* The task *
Give back the full listing, character for character, with no pictures.

* Provided data *
----

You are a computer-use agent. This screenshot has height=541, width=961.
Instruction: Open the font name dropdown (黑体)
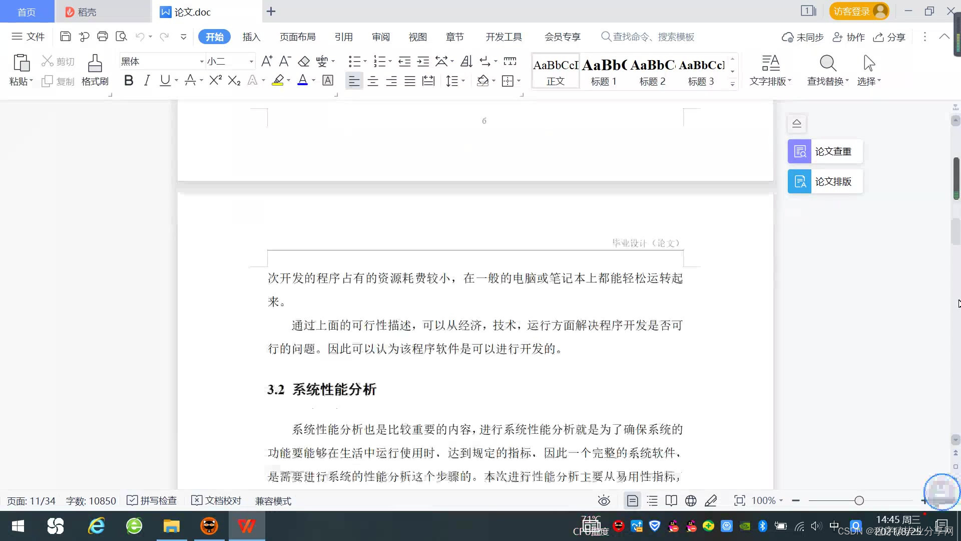202,62
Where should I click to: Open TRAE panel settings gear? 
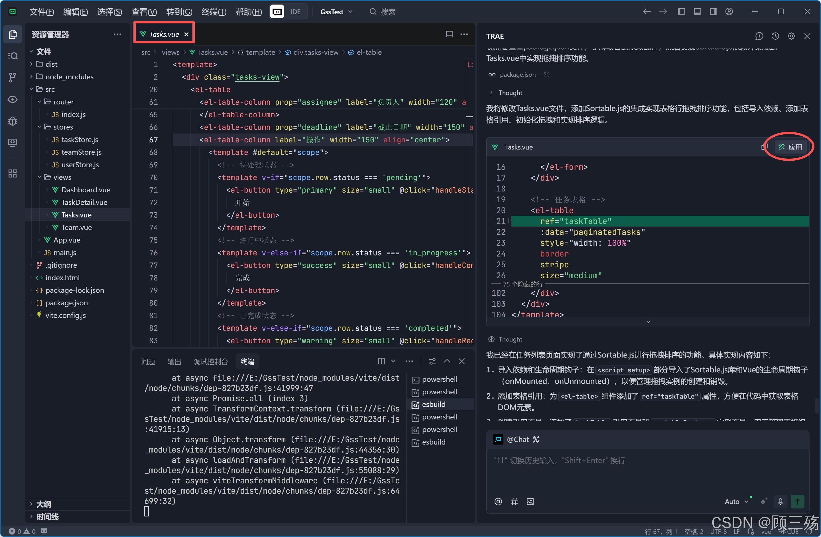[791, 36]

----

* Reply *
You are a computer-use agent. This screenshot has height=541, width=961.
Instruction: Open the font name dropdown (黑体)
202,62
Where should I click to: Open TRAE panel settings gear? 
[791, 36]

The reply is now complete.